Neutron spin-echo spectroscopy (NSE)

Solutions of apoMb at pD 2 were investigated at the instrument SNS-NSE, the neutron spin echo spectrometer at the Oak Ridge National Laboratory, Oak Rigde, Tennessee, USA64. It is a time-of-flight instrument: the Larmor precession of the neutron spin in a preparation zone with magnetic field before the sample encodes the individual velocities of the incoming neutrons into a precession angle. The other samples were measured at J-NSE “Phoenix” at MLZ, Garching65. The instrument covers a Q-range of 0.03–1.0 Å−1, reaching Fourier Times of 250–90 ns using 12 and 8 Å neutrons. In the experiments presented here, a Q-range of 0.03–0.15 Å−1 was explored using using 12 and 8 Å neutrons.
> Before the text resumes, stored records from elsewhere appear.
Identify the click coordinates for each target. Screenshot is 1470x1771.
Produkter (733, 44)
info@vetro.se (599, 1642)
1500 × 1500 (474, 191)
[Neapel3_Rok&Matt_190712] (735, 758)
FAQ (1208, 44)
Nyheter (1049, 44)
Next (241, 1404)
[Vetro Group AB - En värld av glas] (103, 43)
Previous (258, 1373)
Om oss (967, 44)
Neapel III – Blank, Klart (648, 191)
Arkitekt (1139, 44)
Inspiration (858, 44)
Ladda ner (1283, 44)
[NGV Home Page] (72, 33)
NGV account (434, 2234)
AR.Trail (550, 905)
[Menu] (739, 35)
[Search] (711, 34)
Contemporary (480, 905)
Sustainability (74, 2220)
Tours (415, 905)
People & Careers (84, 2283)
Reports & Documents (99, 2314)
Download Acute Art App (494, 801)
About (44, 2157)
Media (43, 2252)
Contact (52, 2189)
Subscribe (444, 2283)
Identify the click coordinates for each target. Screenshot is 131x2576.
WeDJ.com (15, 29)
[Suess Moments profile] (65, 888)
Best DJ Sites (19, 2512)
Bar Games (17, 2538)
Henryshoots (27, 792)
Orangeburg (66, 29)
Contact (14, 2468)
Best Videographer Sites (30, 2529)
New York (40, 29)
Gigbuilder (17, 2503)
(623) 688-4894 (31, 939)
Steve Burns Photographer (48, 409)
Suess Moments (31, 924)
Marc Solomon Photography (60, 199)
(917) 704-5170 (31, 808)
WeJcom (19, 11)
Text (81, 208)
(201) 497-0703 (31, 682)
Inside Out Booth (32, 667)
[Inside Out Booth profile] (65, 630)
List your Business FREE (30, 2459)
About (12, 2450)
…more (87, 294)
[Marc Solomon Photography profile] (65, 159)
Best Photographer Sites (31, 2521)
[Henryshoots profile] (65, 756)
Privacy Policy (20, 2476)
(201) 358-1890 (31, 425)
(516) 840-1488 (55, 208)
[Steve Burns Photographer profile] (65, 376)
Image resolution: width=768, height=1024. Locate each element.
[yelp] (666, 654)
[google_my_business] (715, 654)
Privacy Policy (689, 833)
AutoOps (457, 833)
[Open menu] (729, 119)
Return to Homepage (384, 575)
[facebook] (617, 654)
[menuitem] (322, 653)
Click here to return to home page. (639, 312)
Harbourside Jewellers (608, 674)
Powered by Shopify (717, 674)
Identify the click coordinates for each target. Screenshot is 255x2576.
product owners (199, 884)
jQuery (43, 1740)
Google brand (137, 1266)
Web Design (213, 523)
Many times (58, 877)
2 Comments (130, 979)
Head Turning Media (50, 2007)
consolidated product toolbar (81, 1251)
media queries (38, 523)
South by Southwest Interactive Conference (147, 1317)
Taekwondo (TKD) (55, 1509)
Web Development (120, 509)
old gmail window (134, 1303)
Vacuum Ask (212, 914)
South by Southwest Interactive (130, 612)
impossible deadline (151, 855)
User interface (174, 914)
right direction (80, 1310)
A graphite powder sample was measured as a scattering reference, followed by the protein sample and the buffer solution. All measurements were performed at 10 °C. NSE data evaluation was performed with the data reduction software DrSPINE66,67.

Viscosimetry

The viscosity of all protein solutions and buffers was measured at 10 °C using a rolling-ball viscometer Lovis 2000 M/ME. Each measurement was performed 3 times and the average value was reported.

UV/VIS spectroscopy

The sample absorption in a cell with a path-length of 0.1 mm (Hellma, Germany) was measured using UV/VIS Spectroscopy (Cary 300). For the very low concentrations (<1 mg/mL), a 5 mm thick quartz Hellma cell was used. The concentrations were determined from the absorption values using the molar extinction coefficient ϵ280nm = 13980 M−1 cm−1 calculated from the amino acid sequence (ExPASy46).